Coral reefs are incredibly diverse ocean environments, home to turtles, dolphins and anemone as well as thousands of different species of fish. But they are under threat; the Great Barrier Reef, the largest of all coral reefs, experienced back-to-back bleaching events in 2016 and 2017, causing a third of the reef to die.
Coral reefs occupy less than a tenth of a percent of the sea floor but are home to a quarter of all known marine species. Corals build limestone homes in clear, warm, shallow waters of the tropics; each coral is made up of thousands of tiny living coral creatures called polyps. These polyps are fed by symbiotic photosynthesizing algae, which also gives the coral their bright and fascinating colors.
When healthy, corals are a biologically diverse and economically valuable ecosystem. They are a habitat and spawning/nursery ground for thousands of fish, they are a source of food, protect the coastline from storms and erosion and provide jobs and income for local economies.
When unhealthy, this diversity and economy is threatened. If coral reefs are not revived, coastal residents and properties are exposed to rising seas and stronger storms, and the number of fish severely diminishes.
Marine Heat Waves
Global warming and climate change are causing the ocean to warm; these marine heat waves affect the behavior of the coral polyps. Scientists are unsure why, but elevated sea temperatures cause the coral polyps to expel their algae, leading to loss of color in what is known as a bleaching event, and ultimately death of the reef.
Australia’s independent climate communication organization has estimated that that large-scale bleaching events used to occur every 27 years along the Great Barrier Reef, but currently occur every six years. By 2030 this is estimated to be a biannual event, and by the 2050s an annual occurrence.

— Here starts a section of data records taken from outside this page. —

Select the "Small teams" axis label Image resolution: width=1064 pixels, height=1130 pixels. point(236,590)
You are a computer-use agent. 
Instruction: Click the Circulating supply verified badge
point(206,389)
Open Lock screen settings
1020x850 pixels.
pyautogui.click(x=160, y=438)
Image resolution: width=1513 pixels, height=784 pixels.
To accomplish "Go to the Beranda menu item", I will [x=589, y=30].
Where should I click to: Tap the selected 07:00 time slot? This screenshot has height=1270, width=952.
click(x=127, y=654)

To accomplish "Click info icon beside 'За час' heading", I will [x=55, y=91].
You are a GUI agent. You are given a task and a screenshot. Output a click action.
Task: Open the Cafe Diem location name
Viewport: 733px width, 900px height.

Australia’s Great Barrier Reef is the world’s largest structure created by living organisms, an area of 2,900 individual reefs. In August 2017, scientists transplanted hundreds of nursery-grown coral fragments on to the reef in an attempt to replenish what had been lost. The idea is nothing new, it has been used on damaged reefs for decades, but this was the first time that human intervention was deemed necessary to ensure the survival of the reef.
Fragments of the surviving coral at Opal Reef were taken to a nearby sandy lagoon and encouraged then to grow on mesh platforms. Scientists chose 12 different species covering a range of different coral forms. After a few months of growth and stabilization, the fragments were transferred back to the reef. Scientists are hoping that propagation and outplanting of these stress-surviving corals will speed up the recovery process; however, how successful this has been won’t be known until another marine heat wave, which is likely to occur sooner rather than later.
Another technique employed is to seed the damaged area with millions of lab-raised coral larvae. Coral eggs and sperm had previously been collected and cultivated, before being returned to the wild. Scientists believe several have survived and continued to grow and regenerate the reef, although it will take about three years before this coral will be mature enough to reproduce.
But that’s not the only issue facing coral reefs; as carbon dioxide levels increase, water acidity is also increasing to a level not experienced by coral before. Scientists have been searching for hot spots of resilience, spaces where coral has already adapted to extreme heat and acidity such as volcanic vents and submarine springs where carbon dioxide naturally bubbles through the sea floor.
Scientists have discovered some shallow water corals with an exceptional tolerance for heat and have been able to identify some of the genes responsible. Some coral also has heat-tolerant algae, which could be introduced into other corals to increase their bleaching resistance. There is however a trade-off to be made – although more resistant to bleaching, coral growth is also slower so it will contribute less to the reef’s recovery and diversity.
Corals are also abundant in mangroves, where the water is hotter than in open reefs and more acidic due to the presence of trees. Scientists have been able to transplant coral from mangroves to reefs further offshore and vice versa. While most coral polyps are fed by their algae and supplement their food at night be extending from their skeleton, polyps in the mangroves are also extended during the day suggesting that the metabolic demands of living in such harsh environments may require extended feeding activity. As life on open reefs becomes harsher, an increased feeding activity may become necessary.
Coral has the ability to recover – unfortunately just not at the same rate as which it is being destroyed by human activities. Therefore, we must find ways to boost their abundance, whether that be cultivating coral in nurseries and transplanting it back on to damaged areas of the reef, or discovering ways in which to boost the resilience of corals. Otherwise, the planet will lose these hotspots of diversity which act as barriers against the elements and are home to thousands of marine species.